THE ALLURE OF GANGS

THE ALLURE OF GANGS
By: Joel E. Gordon

 “You prevent kids from joining gangs by offering after-school programs, sports, mentoring, and positive engagement with adults. You intervene with gang members by offering alternatives and employment to help redirect their lives. You deal with areas of high gang crime activity with real community policing. We know what works.” – Father Greg Boyle, founder of Homeboy Industries - the largest gang-intervention, rehabilitation, and re-entry program in the world.

“You got to understand that every block is controlled by a gang. If you try to set up a tent, they’re gonna come to you and say, ‘Hey if you want to be here, guess what, you got to put in the work.’ Many of these individuals owe drug debts. So they’re more than willing to cooperate with the gang members, either out of fear or to work off their drug debt and support their habit and that's why things are getting worse and worse and worse.” – Officer Deon Joseph on gangs and skid row.

For each and every one of us a need for love, affection and belonging results from the fact that human beings are sociable and need relationships with others. People deprived of these interactions due to dysfunctional cultural or family factors seem bored and joyless, even when doing well at their chosen tasks and frequently experience feelings of loneliness, pain, sadness, separation and unworthiness. Psychologist Abraham Maslow states: "The person will hunger for affectionate relationships with people in general for a place in the group if not family, religion, town or class." Hence a gang will often fill this void in a young person through gang affiliation.

Many youth are introduced to the gang culture at a very young age. Membership and loyalty to the neighborhood gang becomes a matter of family and honor.

Risk factors leading to gang involvement:

·      Unstable/broken home

·      Economic instability

·      Low education attainment and expectations

·      Family members in a gang

·      Neglect by one or both parents

·      Violence in the home or in the community, directed at the child

·      Alcoholism and or drug abuse by one or both of the parents

The Los Angeles California Police Department offers this explanation as to why young people join gangs on its official LAPD website:

Gang members join a gang by either committing a crime or undergoing an initiation procedure wherein they are beaten by fellow gang members to test their courage and fighting ability. Their motivations for joining the gang are varied, but usually fall within one of the following:

·       Identity or Recognition - Being part of a gang allows the gang member to achieve a level of status he/she feels impossible outside the gang culture.

·       Protection - many members join because they live in the gang area and are, therefore, subject to violence by rival gangs. Joining guarantees support in case of attack and retaliation for transgressions.

·       Fellowship and Brotherhood - To the majority of gang members, the gang functions as an extension of the family and may provide companionship lacking in the gang member’s home environment. Many older brothers and relatives belong, or have belonged to the gang.

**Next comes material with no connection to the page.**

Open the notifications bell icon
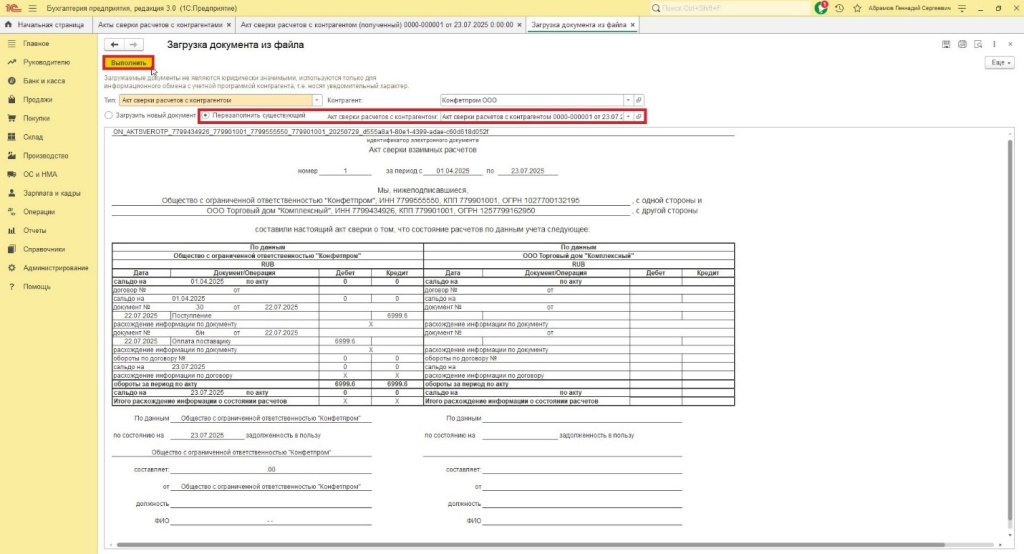Viewport: 1024px width, 554px height. click(x=823, y=8)
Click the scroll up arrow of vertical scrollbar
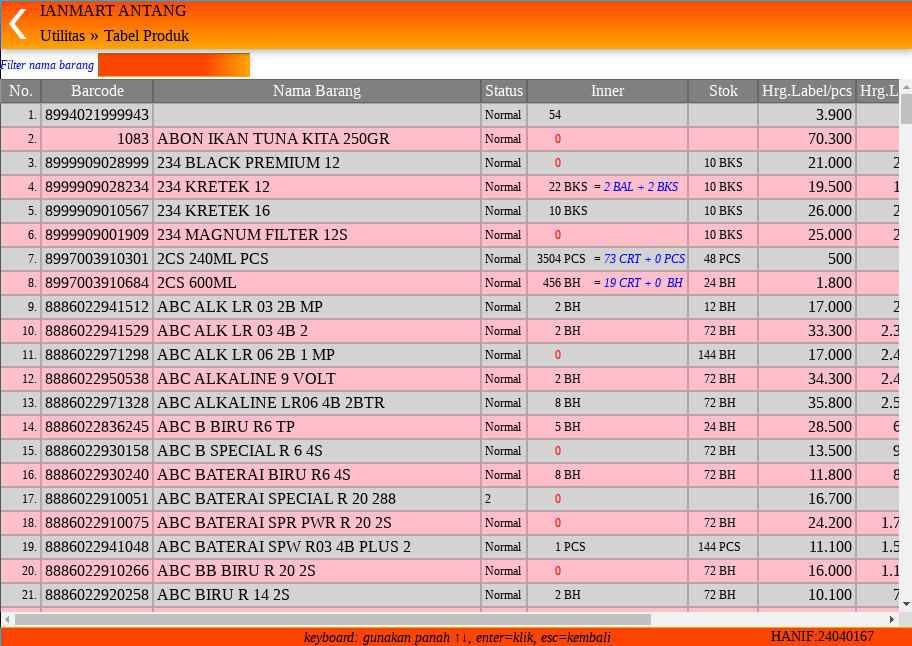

·       Intimidation - Some members are forced to join if their membership will contribute to the gang’s criminal activity. Some join to intimidate others in the community not involved in gang activity.

·       Criminal Activity - Some join a gang to engage in narcotics activity and benefit from the group’s profits and protection.

Unfortunately, few youths realize the hazards associated with gang involvement. In many cases, parents are unaware of their children’s gang activity and are unable to intervene until it’s too late.  As life gets more complex in our modern world even more risk factors emerge. Interestingly, in the 1940s the Department of Education asked teachers to list the discipline problems in public schools:

  • Chewing gum

  • Getting out of the line

  •  Improper clothing

  •  Making noise

  •   Not putting paper in the waste basket

  •  Running in the halls

  •  Talking

The same survey taken in the 1990s:

  •   Abortion

  •  Absenteeism

  •  Aids/HIV

  •   Assault

  •  Bombing

  •  Drug / alcohol abuse

  •   Extortion

  •  Gang violence

  •   Murder

  •   Rape

  •  Robbery

  •   School shootings

  •  Suicide

  •  Teen pregnancy

  •   Vandalism

While much work remains to be done on many fronts, as time moves on the more mentoring that we can do while providing alternative support and programs to our youth the better chance we will have in combating the allure of gang life for future generations to come.